Per quanto riguarda gli strumenti la creazione di nuovi asset europei di debito comune, saranno necessari per finanziare le politiche pubbliche e gli incentivi alle imprese private, ma anche per rafforzare la posizione dell’Europa nel mercato globale dei capitali.
Sul piano della governance occorre, infine, in nome dell’autonomia strategica, allargare i campi in cui le decisioni della Ue si possano prendere a maggioranza. Qualora questo non fosse possibile Draghi ha suggerito di procedere con una “coalition of the willing“, ovvero con accordi intergovernativi tra gli stati membri che intendono perseguire politiche comuni in Europa nei settori più rilevanti.

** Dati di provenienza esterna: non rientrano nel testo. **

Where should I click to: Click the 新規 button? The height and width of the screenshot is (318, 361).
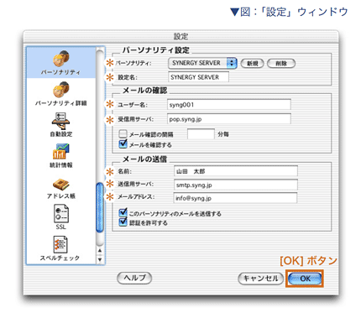(252, 64)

Sin qui il rapporto Draghi è indubbiamente di grande interesse perché fondato su proposte che nascono all’insegna di una grande razionalità e su informazioni assai solide e ben documentate.
A questo punto, l’interrogativo che si pone è il seguente: come trasformare le proposte di Draghi in politica, un campo in cui le considerazioni razionali hanno un peso relativo rispetto alle passioni, alle dinamiche di potere tra i partiti e le fazioni, agli umori du’ popolo, per dirla con Niccolò Machiavelli. È estremamente difficile tradurre le idee in Draghi in politica, ma nei panni di Giorgia Meloni ci proverei, anche per affermare insieme a Ursula von der Leyen una leadership europea a cui i suoi amici/rivali (Marine Le Pen e Viktor Orban) non possono aspirare.